O projeto neoliberal de um capitalismo que aprofunda a desigualdade é incompatível com a plena democracia, pois esta será sempre uma democracia somente para alguns. Apenas quando pudermos dar uma existência digna, uma possibilidade real de futuro para as pessoas (inclusive uma vida significativa de participação coletiva e inclusão) é que evitaremos a formação de um exército de desiludidos. Se deixarmos para trás uma fração da população, parte dela pode até lutar, se filiar a movimentos sociais, se organizar em sindicatos, mas outra parte, quiçá a maior, cairá na desilusão, na descrença na política e na ideia de que temos que voltar ao passado (sempre idealizado), o “make America great again”. Assim, o combate implacável à desigualdade social me parece fundamental.

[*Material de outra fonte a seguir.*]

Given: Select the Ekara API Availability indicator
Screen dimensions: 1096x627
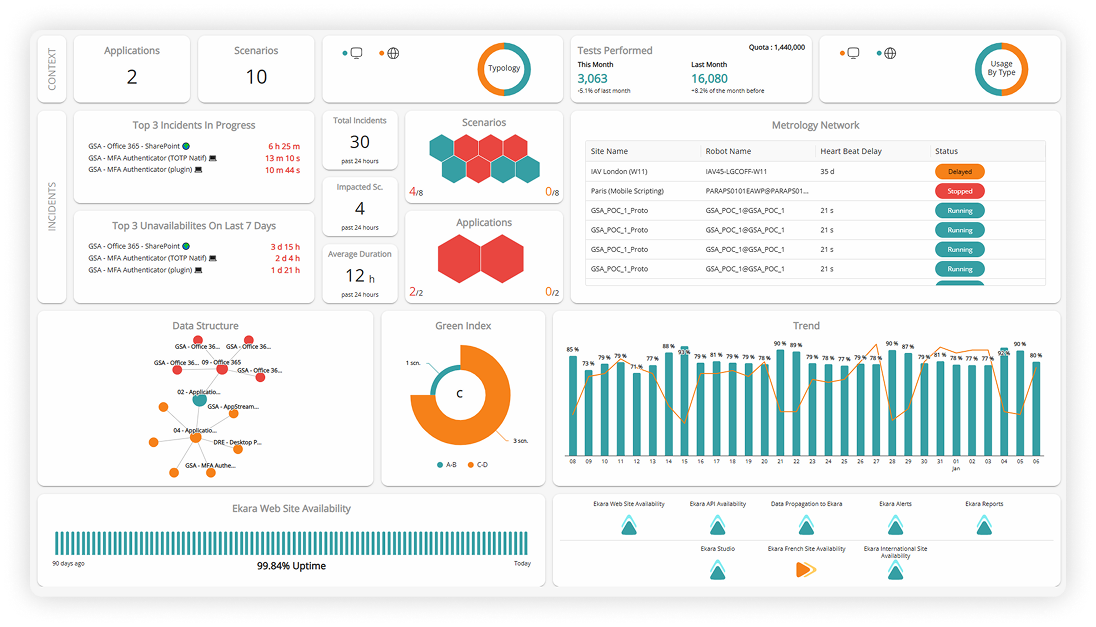Looking at the screenshot, I should click(x=717, y=524).
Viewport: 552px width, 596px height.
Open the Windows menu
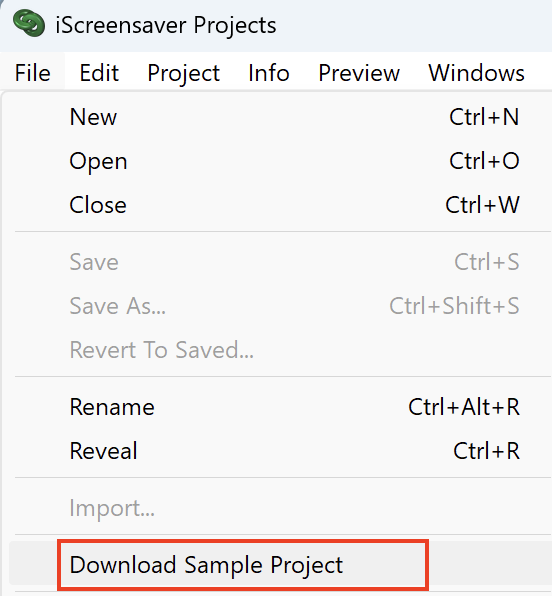476,73
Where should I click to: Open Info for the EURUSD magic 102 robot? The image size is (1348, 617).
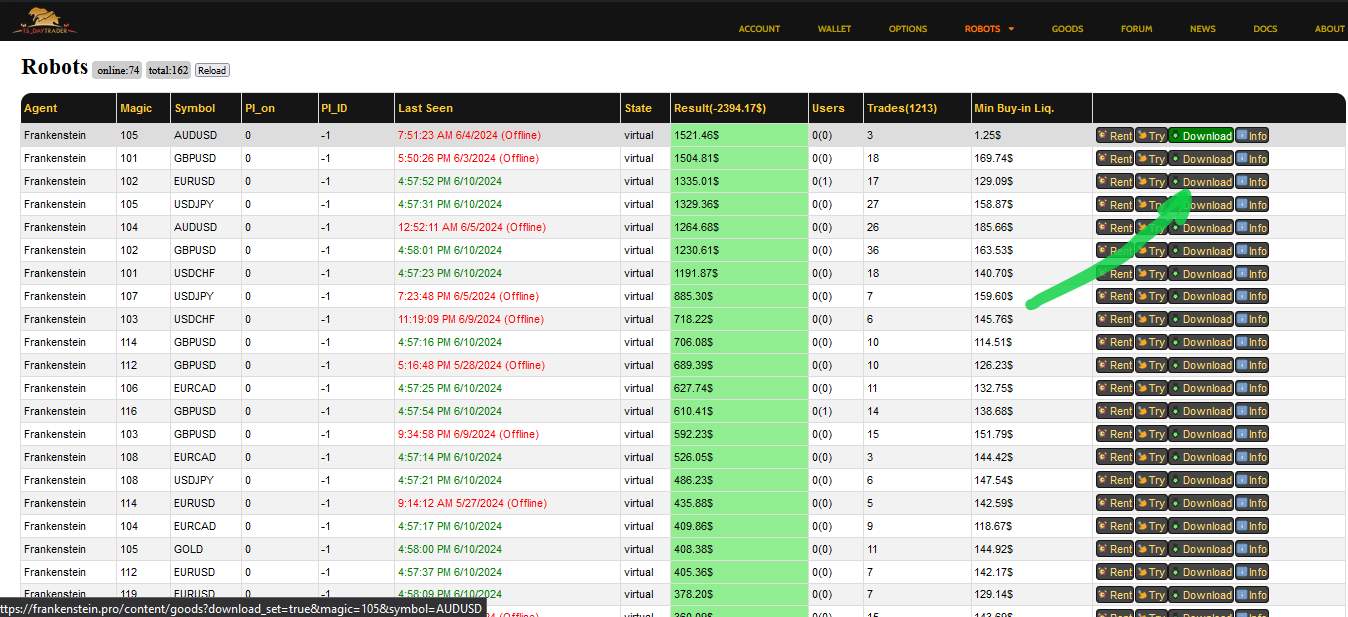[x=1251, y=182]
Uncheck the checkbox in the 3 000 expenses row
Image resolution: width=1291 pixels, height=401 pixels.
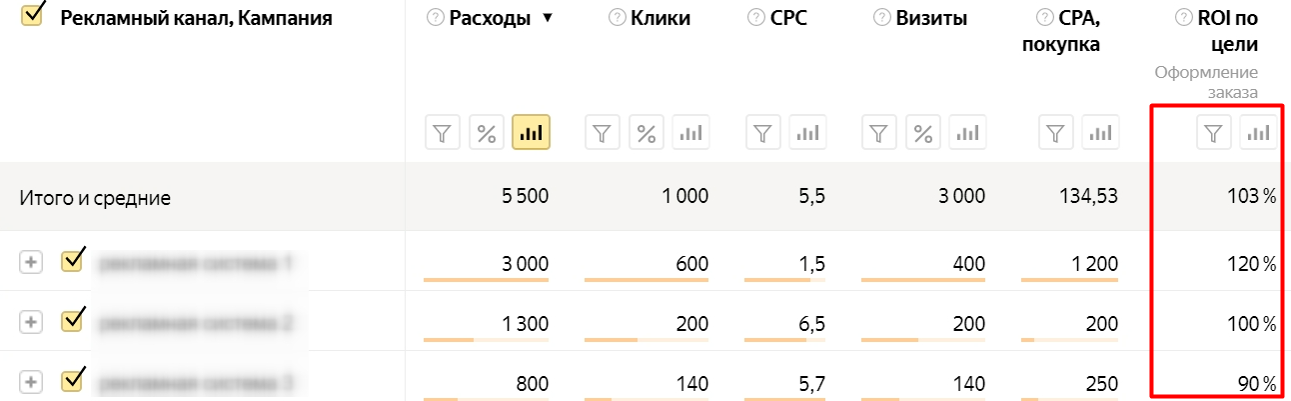coord(73,261)
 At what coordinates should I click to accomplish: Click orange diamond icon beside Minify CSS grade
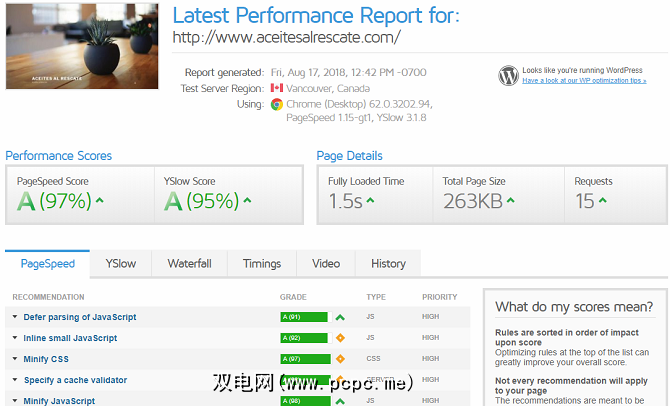(x=340, y=359)
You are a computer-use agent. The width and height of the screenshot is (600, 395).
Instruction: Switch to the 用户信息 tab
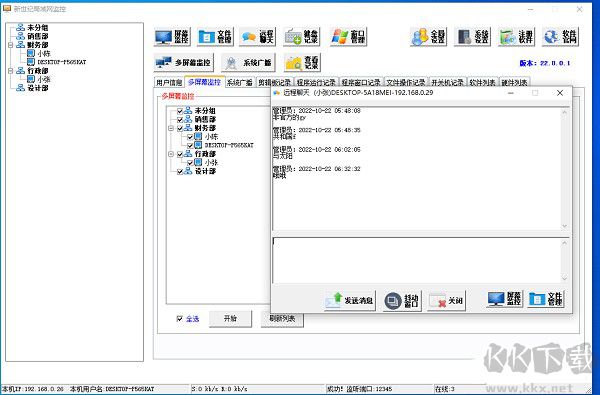(x=169, y=82)
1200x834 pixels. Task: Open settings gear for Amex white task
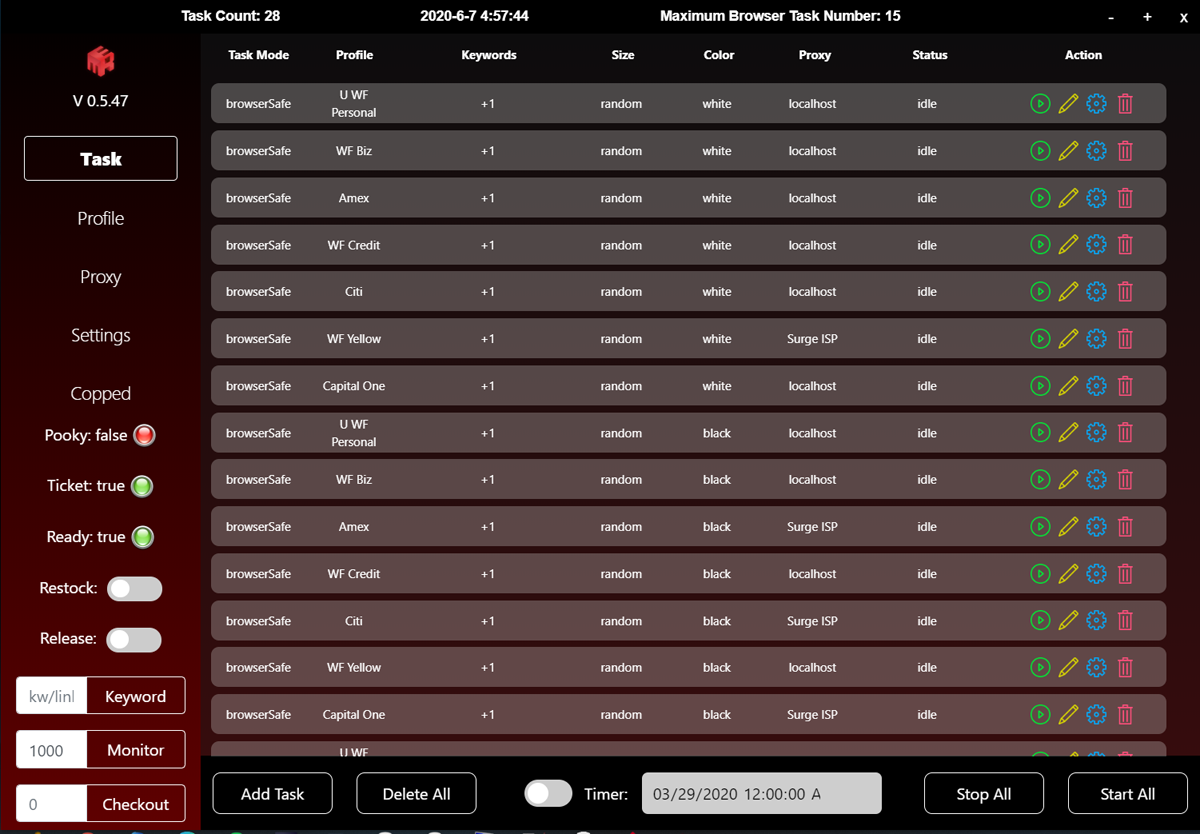(1096, 198)
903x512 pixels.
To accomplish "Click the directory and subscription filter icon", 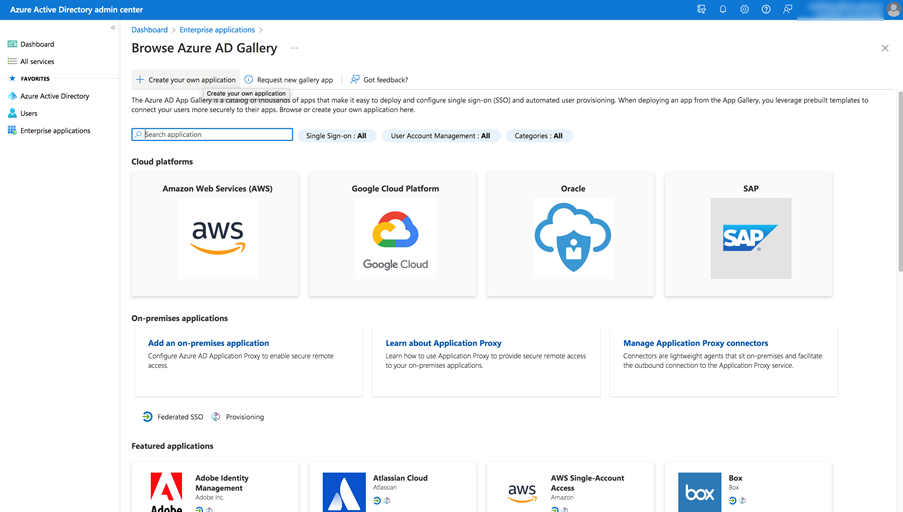I will pos(702,9).
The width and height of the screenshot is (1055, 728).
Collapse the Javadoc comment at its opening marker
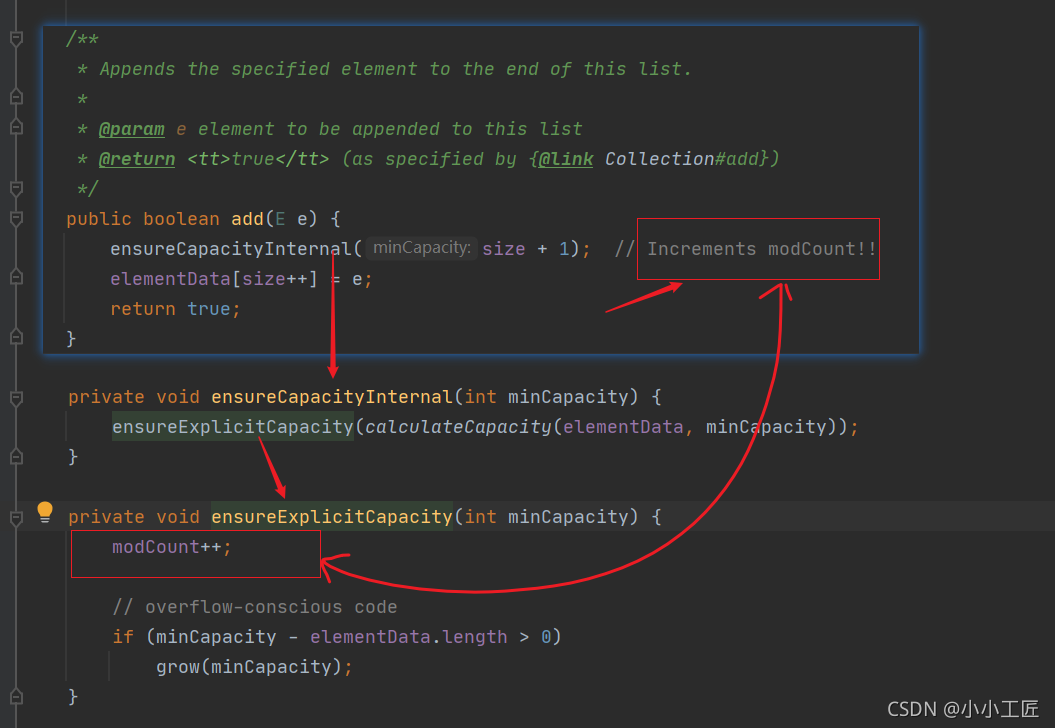tap(16, 39)
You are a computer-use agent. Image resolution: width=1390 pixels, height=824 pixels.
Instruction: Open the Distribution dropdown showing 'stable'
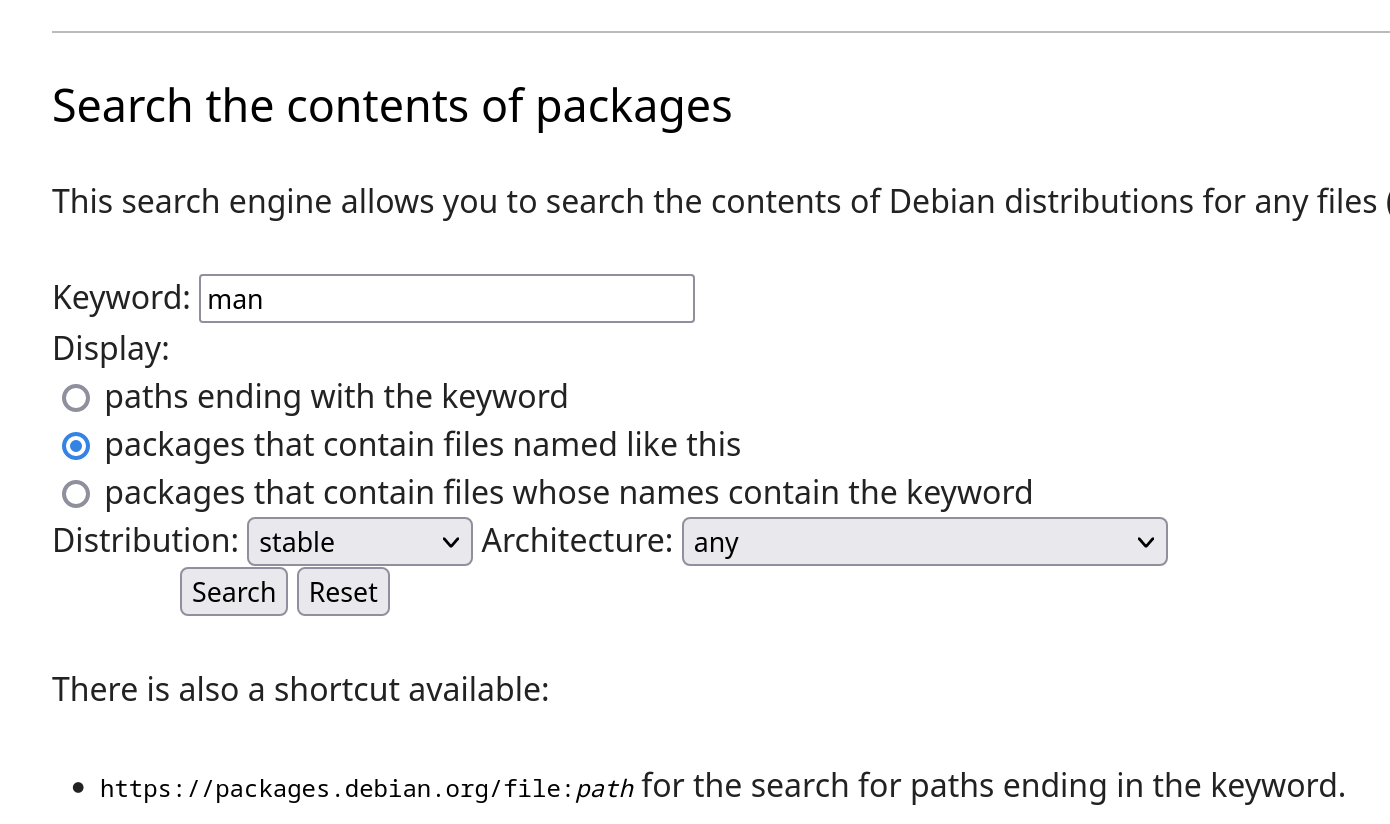[x=360, y=541]
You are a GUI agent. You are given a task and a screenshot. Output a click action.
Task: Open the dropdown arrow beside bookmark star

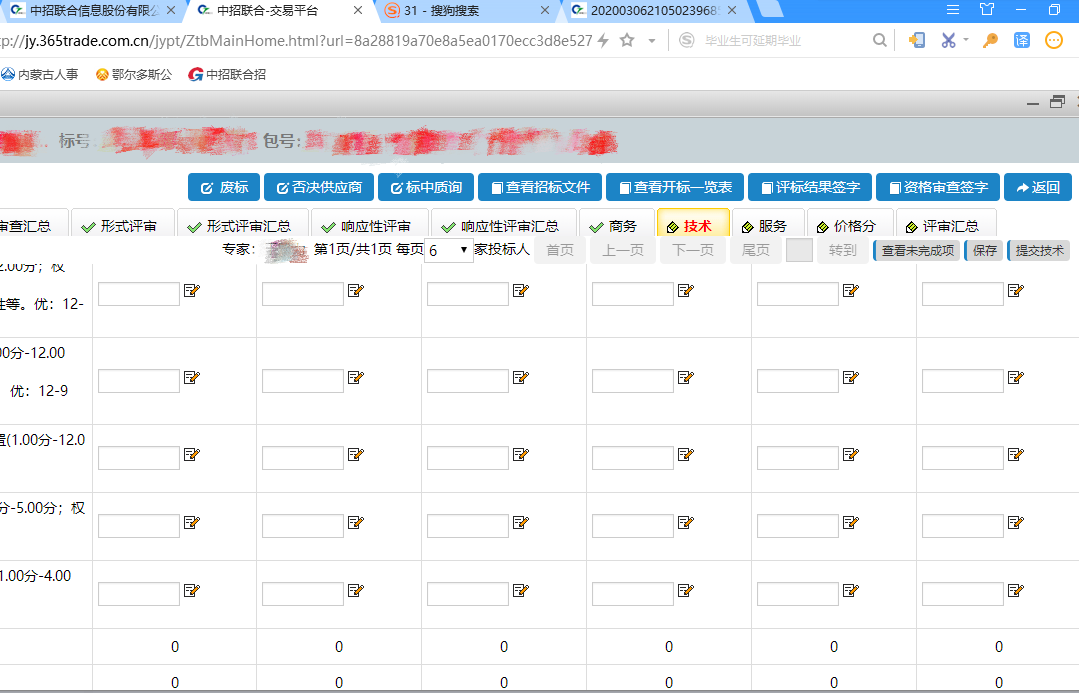coord(652,40)
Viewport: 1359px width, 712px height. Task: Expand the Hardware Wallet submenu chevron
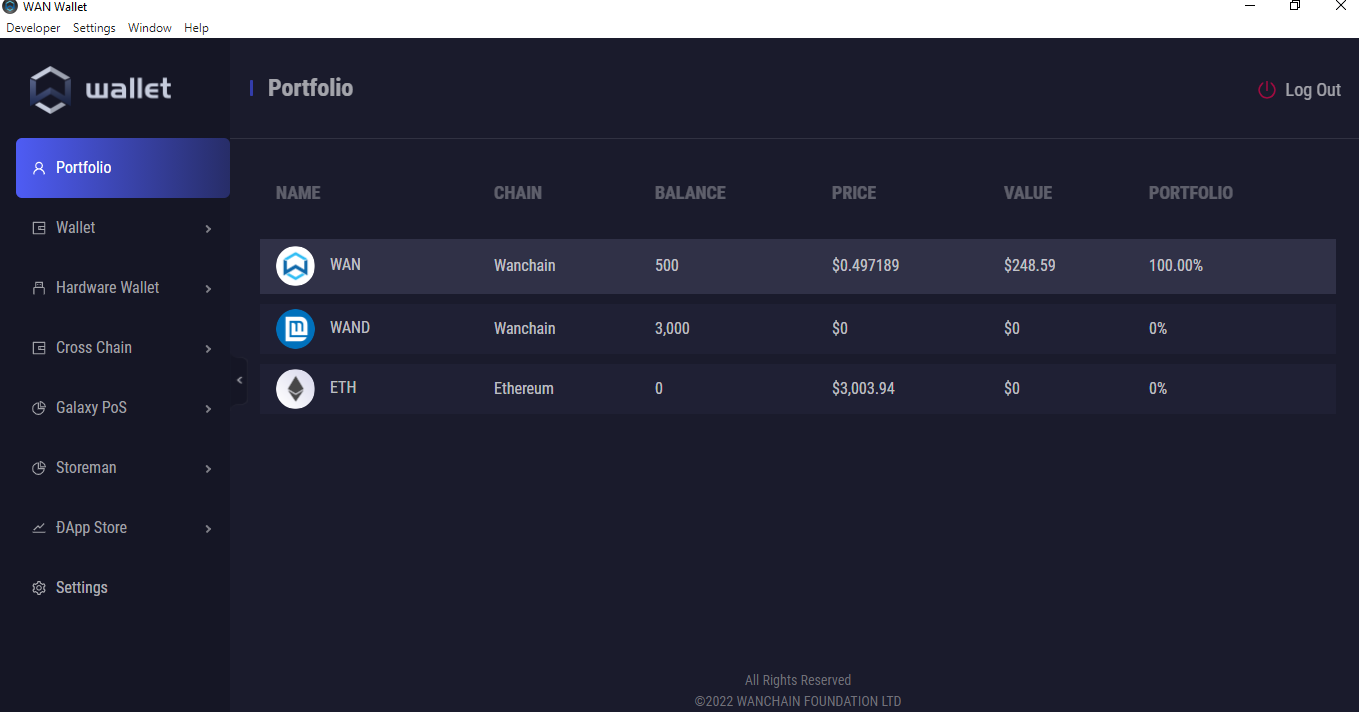(x=208, y=289)
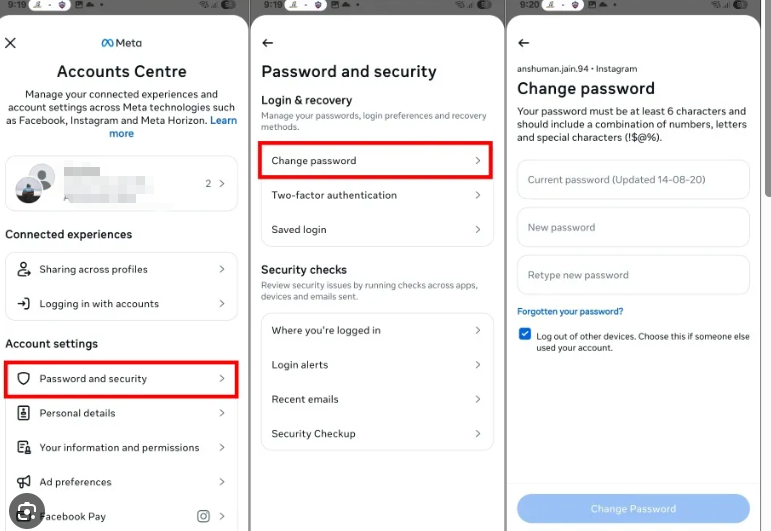Screen dimensions: 771x531
Task: Click Forgotten your password link
Action: [x=570, y=312]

E, qual o antídoto ao ódio? Penso que é o amor, mas não o amor do puro sentimento absoluto, ingênuo, da compreensão e concordância total entre todos; e sim o amor como prática, tal como propõe Bell Hooks, como força social transformadora que se traduz na construção de políticas públicas e laços criativos que podem conferir uma vida comunitária e significativa. Somente garantindo uma existência digna para todas as pessoas e colocando a sobrevivência do outro como prioridade é que podemos salvar a democracia do grilhão da extrema direita. É necessária a criação de comunidades amorosas que não se restrinjam à família (que podem ser palco de grandes violências, como sabemos), que façam frente à dureza individualista e possam conferir laços de comunhão alternativos àqueles proclamados pelo ódio.

(Os textos publicados são de responsabilidade de seus autores)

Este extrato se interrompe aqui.